Short problem
Quote the lines word for word, beginning with the line that contains "Describe the element at coordinates (1487, 686)" and continuing through the final line.
***** Records for this task *****
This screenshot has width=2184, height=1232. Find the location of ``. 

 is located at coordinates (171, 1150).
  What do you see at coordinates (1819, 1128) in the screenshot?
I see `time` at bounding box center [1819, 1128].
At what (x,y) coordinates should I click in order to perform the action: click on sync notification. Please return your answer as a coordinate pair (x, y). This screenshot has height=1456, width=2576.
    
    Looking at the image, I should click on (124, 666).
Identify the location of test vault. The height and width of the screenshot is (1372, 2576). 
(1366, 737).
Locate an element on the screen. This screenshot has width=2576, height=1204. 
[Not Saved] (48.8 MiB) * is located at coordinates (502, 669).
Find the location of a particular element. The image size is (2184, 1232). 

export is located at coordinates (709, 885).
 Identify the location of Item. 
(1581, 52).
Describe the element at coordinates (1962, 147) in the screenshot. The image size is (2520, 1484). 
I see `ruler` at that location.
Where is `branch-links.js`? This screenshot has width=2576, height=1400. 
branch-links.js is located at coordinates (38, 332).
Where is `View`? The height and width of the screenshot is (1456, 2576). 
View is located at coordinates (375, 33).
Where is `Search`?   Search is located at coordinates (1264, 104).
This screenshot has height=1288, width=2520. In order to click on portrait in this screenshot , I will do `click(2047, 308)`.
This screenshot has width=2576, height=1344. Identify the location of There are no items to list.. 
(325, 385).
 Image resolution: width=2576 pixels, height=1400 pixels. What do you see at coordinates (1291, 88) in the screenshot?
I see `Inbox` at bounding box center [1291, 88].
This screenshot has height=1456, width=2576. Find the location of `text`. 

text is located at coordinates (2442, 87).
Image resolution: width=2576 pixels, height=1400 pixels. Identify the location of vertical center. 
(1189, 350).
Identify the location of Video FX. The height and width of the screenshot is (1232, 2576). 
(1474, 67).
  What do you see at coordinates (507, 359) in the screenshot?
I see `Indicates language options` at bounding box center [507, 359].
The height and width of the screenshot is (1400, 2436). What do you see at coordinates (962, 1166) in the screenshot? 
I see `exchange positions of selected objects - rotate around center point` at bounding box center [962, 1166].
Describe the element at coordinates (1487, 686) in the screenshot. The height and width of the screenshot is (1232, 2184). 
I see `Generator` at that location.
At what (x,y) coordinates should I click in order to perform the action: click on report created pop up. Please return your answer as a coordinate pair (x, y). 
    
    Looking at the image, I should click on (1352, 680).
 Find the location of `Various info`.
*****
Answer for the task
Describe the element at coordinates (1487, 686) in the screenshot. The height and width of the screenshot is (1232, 2184). 
I see `Generator` at that location.
At what (x,y) coordinates should I click in order to perform the action: click on report created pop up. Please return your answer as a coordinate pair (x, y). 
    
    Looking at the image, I should click on (1352, 680).
 Find the location of `Various info`.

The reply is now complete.